Pictures in the records below must be left out. Return exactly the lines from the line with "[Go to slide 7] (60, 1790)" to the line with "KYN28-12铠装移开式交流金属封闭开关设备 (409, 1290)", both included.

[Collected data]

########

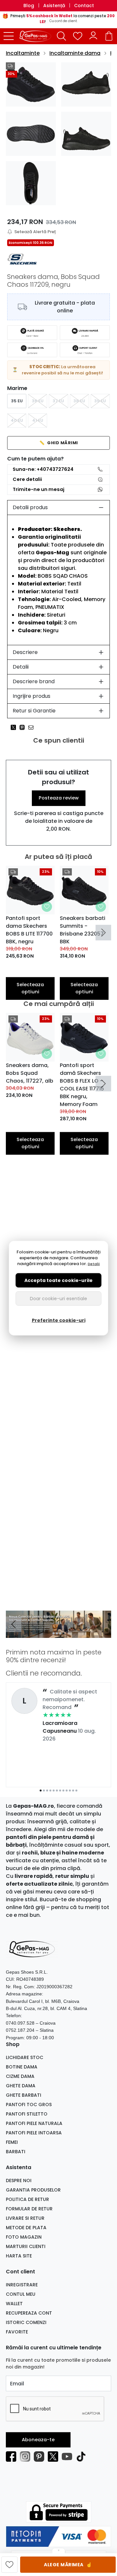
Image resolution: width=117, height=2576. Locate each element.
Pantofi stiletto (26, 2114)
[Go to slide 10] (70, 1790)
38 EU (79, 401)
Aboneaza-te (38, 2439)
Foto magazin (24, 2237)
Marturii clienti (26, 2246)
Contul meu (20, 2294)
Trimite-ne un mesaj (38, 489)
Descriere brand (34, 681)
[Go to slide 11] (73, 1790)
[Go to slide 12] (76, 1790)
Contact (84, 5)
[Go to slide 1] (54, 1633)
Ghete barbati (23, 2095)
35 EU (17, 401)
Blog (28, 5)
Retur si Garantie (34, 710)
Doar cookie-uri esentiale (58, 1298)
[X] (55, 2456)
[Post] (15, 727)
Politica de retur (27, 2199)
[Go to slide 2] (57, 1633)
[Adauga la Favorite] (46, 906)
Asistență (54, 5)
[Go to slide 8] (63, 1790)
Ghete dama (20, 2085)
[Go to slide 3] (60, 1633)
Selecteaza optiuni (30, 988)
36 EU (38, 401)
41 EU (37, 420)
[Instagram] (27, 2456)
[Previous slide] (13, 1624)
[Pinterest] (41, 2456)
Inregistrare (22, 2284)
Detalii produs (30, 507)
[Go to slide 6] (57, 1790)
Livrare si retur (25, 2218)
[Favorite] (77, 36)
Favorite (17, 2332)
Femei (12, 2142)
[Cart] (108, 36)
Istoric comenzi (26, 2322)
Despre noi (19, 2180)
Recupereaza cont (29, 2313)
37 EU (58, 401)
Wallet (14, 2303)
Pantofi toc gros (29, 2104)
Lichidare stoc (24, 2057)
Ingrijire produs (31, 696)
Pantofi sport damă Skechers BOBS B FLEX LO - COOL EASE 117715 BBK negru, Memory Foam (82, 1085)
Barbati (15, 2151)
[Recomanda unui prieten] (32, 727)
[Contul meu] (93, 36)
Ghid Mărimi (58, 443)
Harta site (19, 2256)
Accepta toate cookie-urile (58, 1280)
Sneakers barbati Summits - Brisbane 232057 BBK (82, 929)
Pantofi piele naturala (34, 2123)
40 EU (17, 420)
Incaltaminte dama (74, 53)
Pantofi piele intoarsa (34, 2133)
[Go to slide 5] (54, 1790)
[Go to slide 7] (60, 1790)
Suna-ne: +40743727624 (43, 469)
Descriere (25, 652)
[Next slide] (103, 932)
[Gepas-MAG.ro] (37, 36)
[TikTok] (83, 2456)
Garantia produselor (33, 2190)
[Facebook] (13, 2456)
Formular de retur (29, 2208)
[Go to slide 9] (67, 1790)
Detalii (21, 667)
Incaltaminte (23, 53)
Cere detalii (27, 479)
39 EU (100, 401)
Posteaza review (59, 798)
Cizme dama (20, 2076)
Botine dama (21, 2067)
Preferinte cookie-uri (58, 1320)
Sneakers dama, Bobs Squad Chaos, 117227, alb (29, 1073)
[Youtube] (69, 2456)
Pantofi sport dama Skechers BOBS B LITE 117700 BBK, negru (29, 929)
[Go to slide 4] (63, 1633)
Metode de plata (26, 2227)
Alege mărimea (68, 2564)
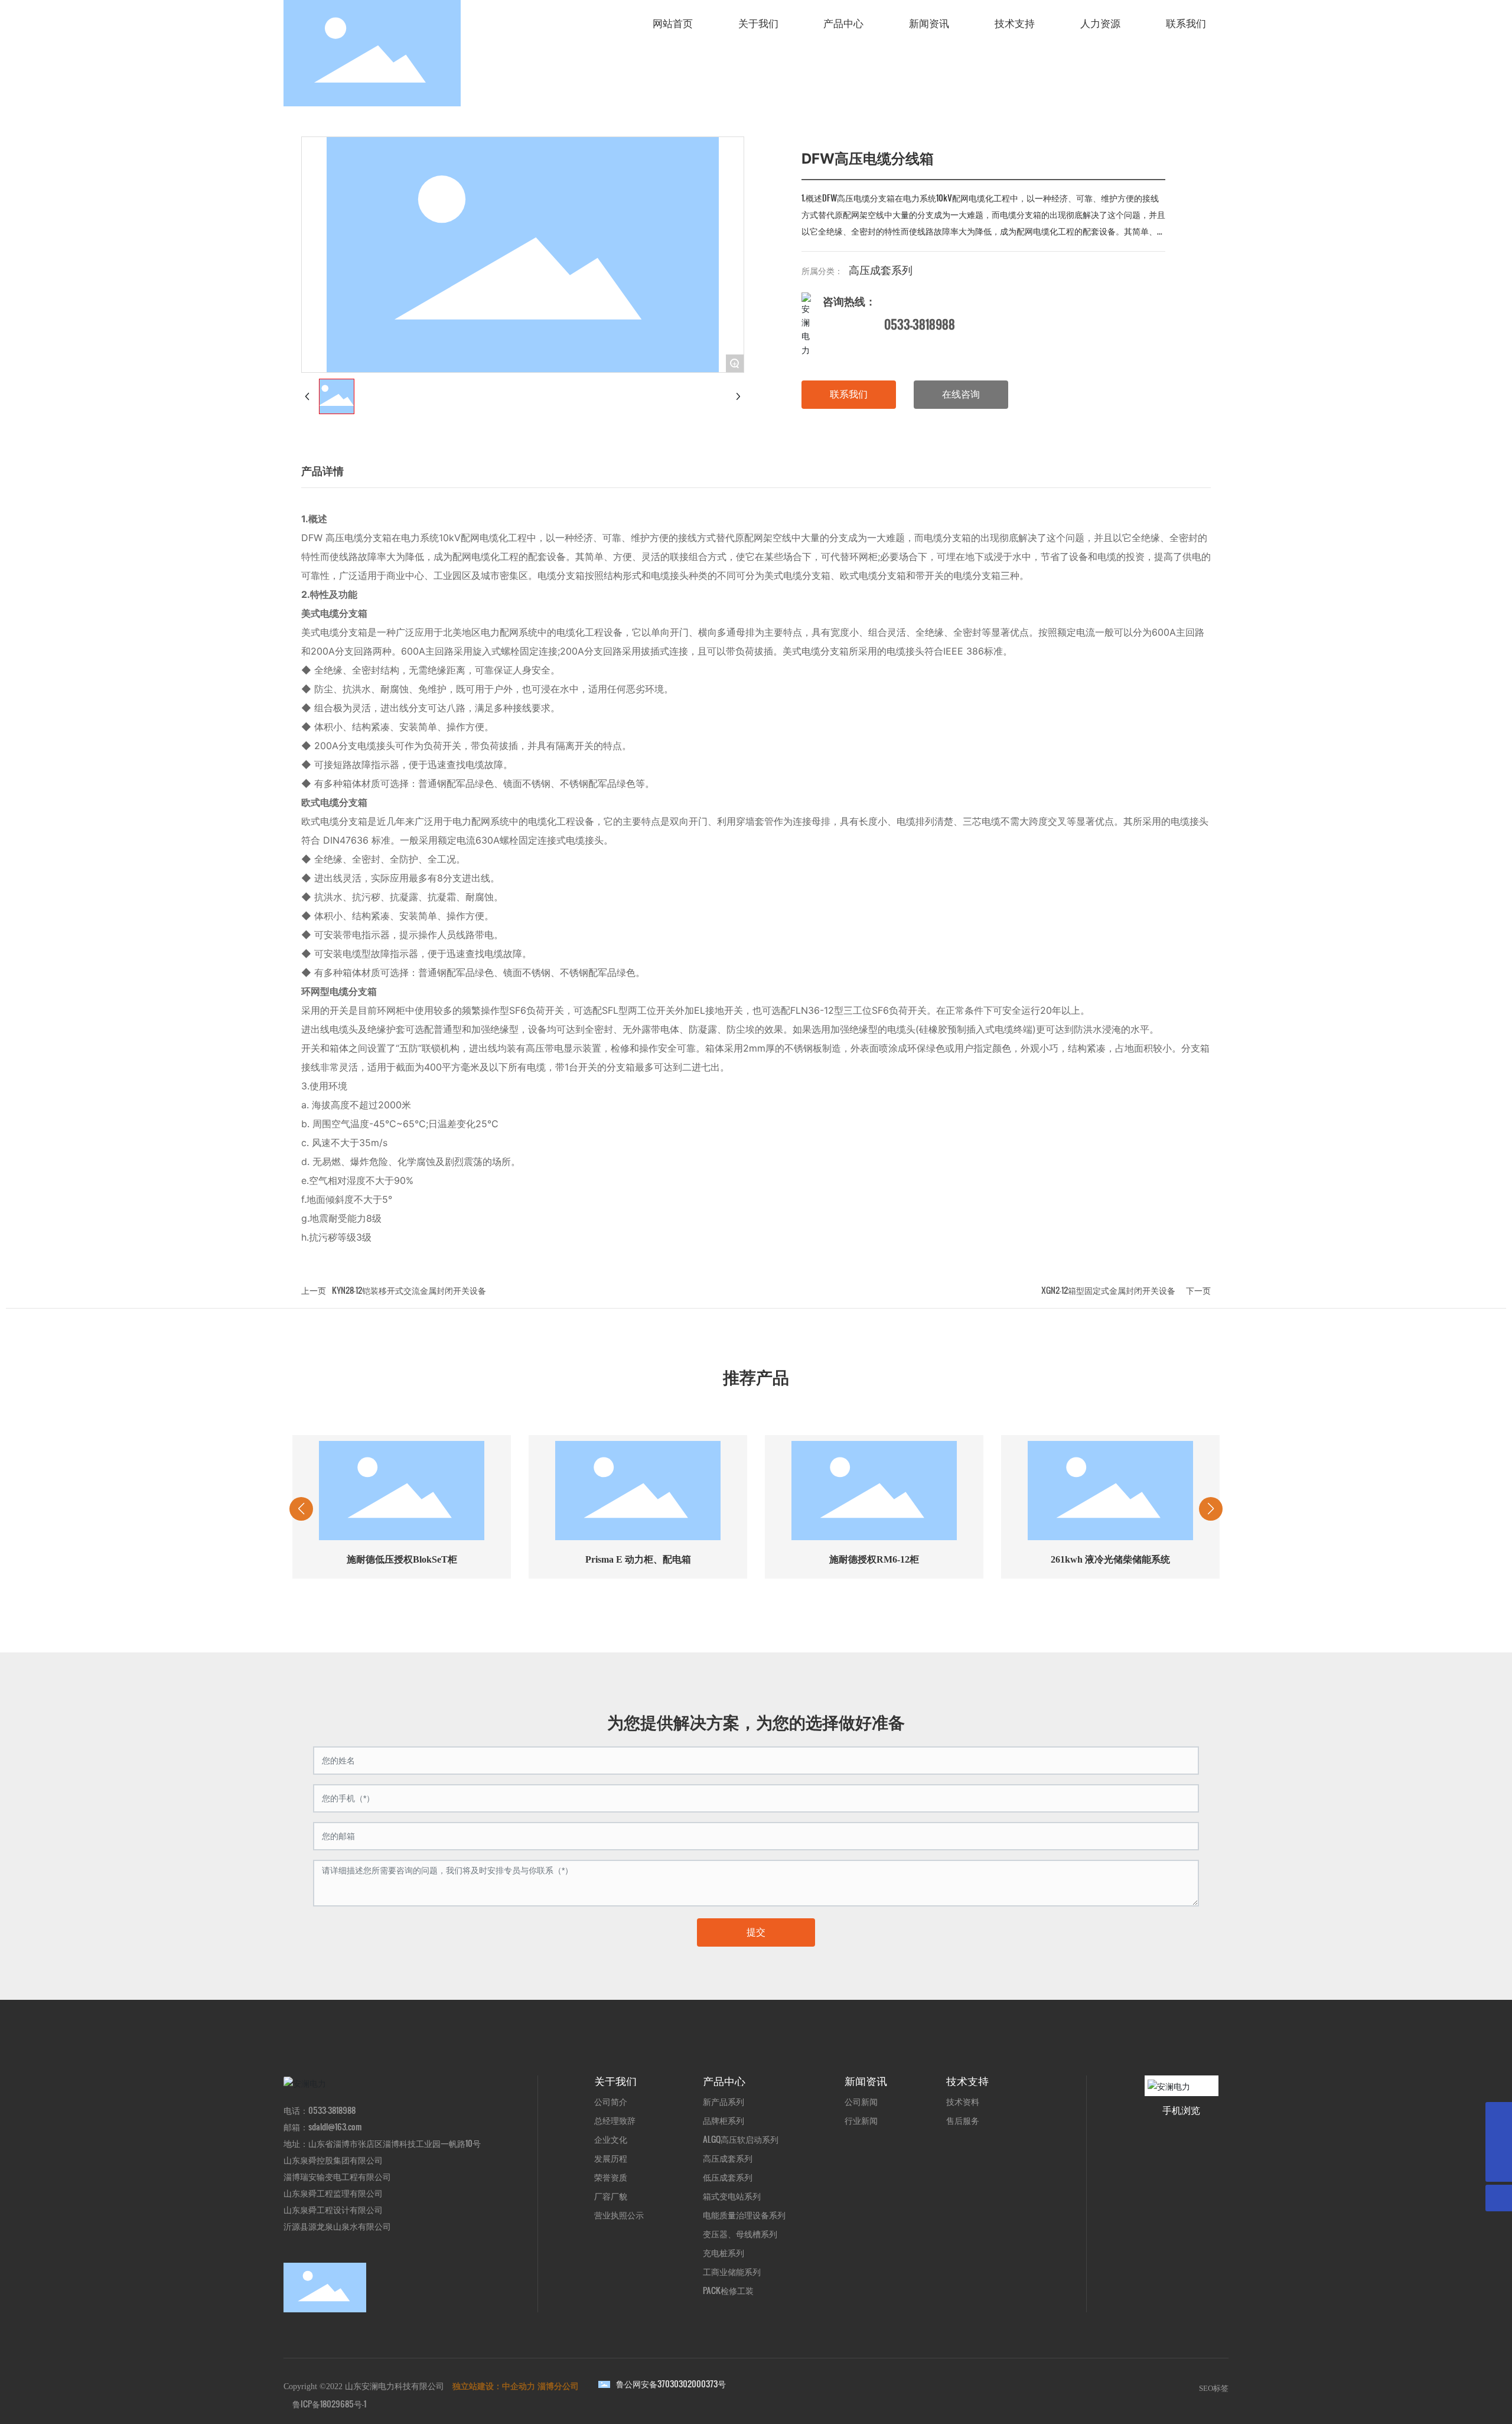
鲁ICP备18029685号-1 (329, 2403)
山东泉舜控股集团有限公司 (333, 2159)
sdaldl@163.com (335, 2126)
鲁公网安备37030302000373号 (671, 2383)
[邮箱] (1498, 2115)
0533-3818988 (919, 324)
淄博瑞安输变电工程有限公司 (337, 2176)
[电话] (1498, 2142)
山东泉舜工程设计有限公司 (333, 2209)
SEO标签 (1213, 2388)
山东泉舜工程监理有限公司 (333, 2193)
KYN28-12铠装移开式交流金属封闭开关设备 (409, 1290)
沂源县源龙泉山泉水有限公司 (337, 2226)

########

- _Task answer_
[Go to slide 7] (60, 1790)
Suna-ne: +40743727624 (43, 469)
Descriere (25, 652)
[Next slide] (103, 932)
[Gepas-MAG.ro] (37, 36)
[TikTok] (83, 2456)
Garantia produselor (33, 2190)
[Facebook] (13, 2456)
Formular de retur (29, 2208)
[Go to slide 9] (67, 1790)
Detalii (21, 667)
Incaltaminte (23, 53)
Cere detalii (27, 479)
39 EU (100, 401)
Posteaza review (59, 798)
Cizme dama (20, 2076)
Botine dama (21, 2067)
Preferinte cookie-uri (58, 1320)
Sneakers dama, Bobs Squad Chaos, 117227, alb (29, 1073)
[Youtube] (69, 2456)
Pantofi sport dama Skechers BOBS B LITE 117700 BBK, negru (29, 929)
[Go to slide 4] (63, 1633)
Metode de plata (26, 2227)
Alege mărimea (68, 2564)
鲁ICP备18029685号-1 (329, 2403)
山东泉舜控股集团有限公司 (333, 2159)
sdaldl@163.com (335, 2126)
鲁公网安备37030302000373号 (671, 2383)
[邮箱] (1498, 2115)
0533-3818988 (919, 324)
淄博瑞安输变电工程有限公司 (337, 2176)
[电话] (1498, 2142)
山东泉舜工程设计有限公司 (333, 2209)
SEO标签 (1213, 2388)
山东泉舜工程监理有限公司 (333, 2193)
KYN28-12铠装移开式交流金属封闭开关设备 (409, 1290)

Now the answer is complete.